/---
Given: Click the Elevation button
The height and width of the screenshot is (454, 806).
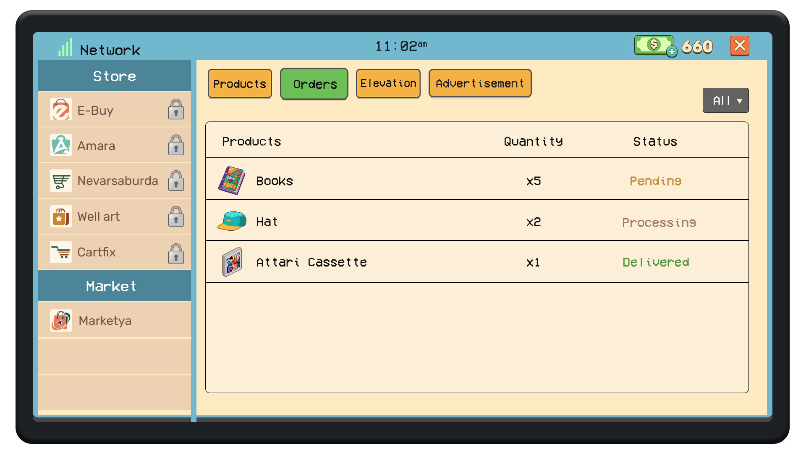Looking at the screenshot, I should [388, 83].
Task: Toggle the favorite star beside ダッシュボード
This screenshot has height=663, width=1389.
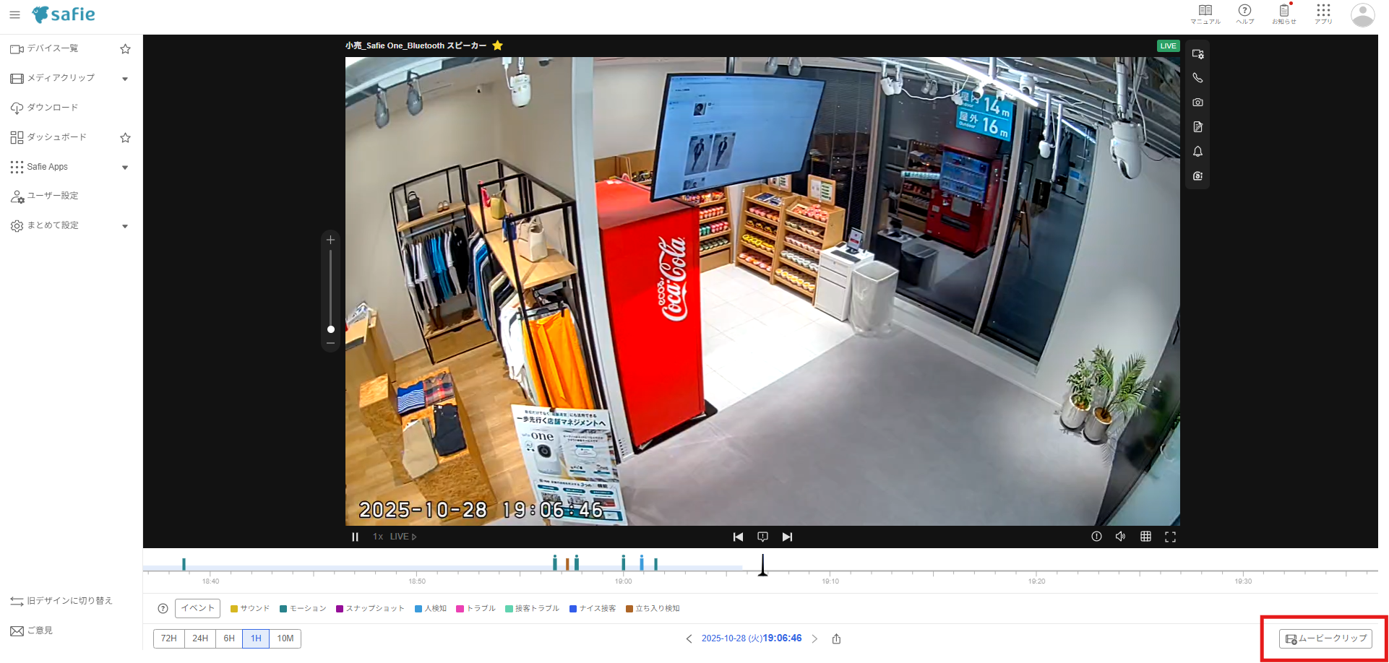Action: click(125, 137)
\---
__TASK REQUIREMENTS__
Transcribe exactly the portion of the material above that runs from the line containing "The height and" through its last line, omitting all pictures.

__YOUR SOLUTION__
The height and width of the screenshot is (454, 806).
Looking at the screenshot, I should [388, 83].
Task: Toggle the favorite star beside ダッシュボード
This screenshot has height=663, width=1389.
Action: click(125, 137)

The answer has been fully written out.